TASK DESCRIPTION
Scan the records below for the word "field". Copy each line where it appears.

**** RECORDS PROVIDED

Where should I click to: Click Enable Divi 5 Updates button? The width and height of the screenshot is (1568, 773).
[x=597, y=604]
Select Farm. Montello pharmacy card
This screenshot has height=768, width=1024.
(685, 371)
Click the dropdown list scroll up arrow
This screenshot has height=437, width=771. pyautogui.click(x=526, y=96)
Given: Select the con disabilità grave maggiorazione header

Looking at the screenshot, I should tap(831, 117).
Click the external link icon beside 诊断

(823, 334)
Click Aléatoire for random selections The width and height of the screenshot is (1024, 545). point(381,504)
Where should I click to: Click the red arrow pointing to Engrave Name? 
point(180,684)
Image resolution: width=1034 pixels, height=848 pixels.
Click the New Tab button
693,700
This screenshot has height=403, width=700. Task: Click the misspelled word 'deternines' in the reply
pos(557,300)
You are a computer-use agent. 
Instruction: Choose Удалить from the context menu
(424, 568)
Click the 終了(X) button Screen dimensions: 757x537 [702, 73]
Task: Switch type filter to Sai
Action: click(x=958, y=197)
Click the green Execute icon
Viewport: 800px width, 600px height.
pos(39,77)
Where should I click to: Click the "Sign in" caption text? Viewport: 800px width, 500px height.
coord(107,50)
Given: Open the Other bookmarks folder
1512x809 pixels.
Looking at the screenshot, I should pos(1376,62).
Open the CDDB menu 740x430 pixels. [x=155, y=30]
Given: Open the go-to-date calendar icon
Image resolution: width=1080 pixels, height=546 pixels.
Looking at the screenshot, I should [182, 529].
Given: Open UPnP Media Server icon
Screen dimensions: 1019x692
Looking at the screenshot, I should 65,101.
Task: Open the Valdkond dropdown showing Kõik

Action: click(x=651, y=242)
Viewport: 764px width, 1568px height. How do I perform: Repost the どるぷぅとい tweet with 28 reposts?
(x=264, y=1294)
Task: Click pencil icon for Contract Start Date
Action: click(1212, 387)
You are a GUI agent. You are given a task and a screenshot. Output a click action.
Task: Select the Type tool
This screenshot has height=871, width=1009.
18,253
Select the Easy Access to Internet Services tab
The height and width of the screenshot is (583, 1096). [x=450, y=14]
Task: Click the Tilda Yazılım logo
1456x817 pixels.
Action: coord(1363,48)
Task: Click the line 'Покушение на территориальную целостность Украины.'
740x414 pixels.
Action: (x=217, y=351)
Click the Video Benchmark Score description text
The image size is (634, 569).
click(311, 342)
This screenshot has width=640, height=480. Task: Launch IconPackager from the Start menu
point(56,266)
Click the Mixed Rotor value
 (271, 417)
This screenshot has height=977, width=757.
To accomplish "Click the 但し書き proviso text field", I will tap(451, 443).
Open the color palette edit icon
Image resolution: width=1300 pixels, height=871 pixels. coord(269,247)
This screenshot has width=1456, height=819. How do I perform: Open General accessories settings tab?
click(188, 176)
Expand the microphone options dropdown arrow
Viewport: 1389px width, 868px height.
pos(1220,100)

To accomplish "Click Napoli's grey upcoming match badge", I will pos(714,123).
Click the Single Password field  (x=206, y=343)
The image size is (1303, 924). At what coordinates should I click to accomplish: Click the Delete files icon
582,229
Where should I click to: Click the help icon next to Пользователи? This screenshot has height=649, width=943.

********

SOLUTION TO THIS EXERCISE
To accomplish "Click the 但し書き proviso text field", I will tap(451, 443).
Click the Single Password field  (x=206, y=343)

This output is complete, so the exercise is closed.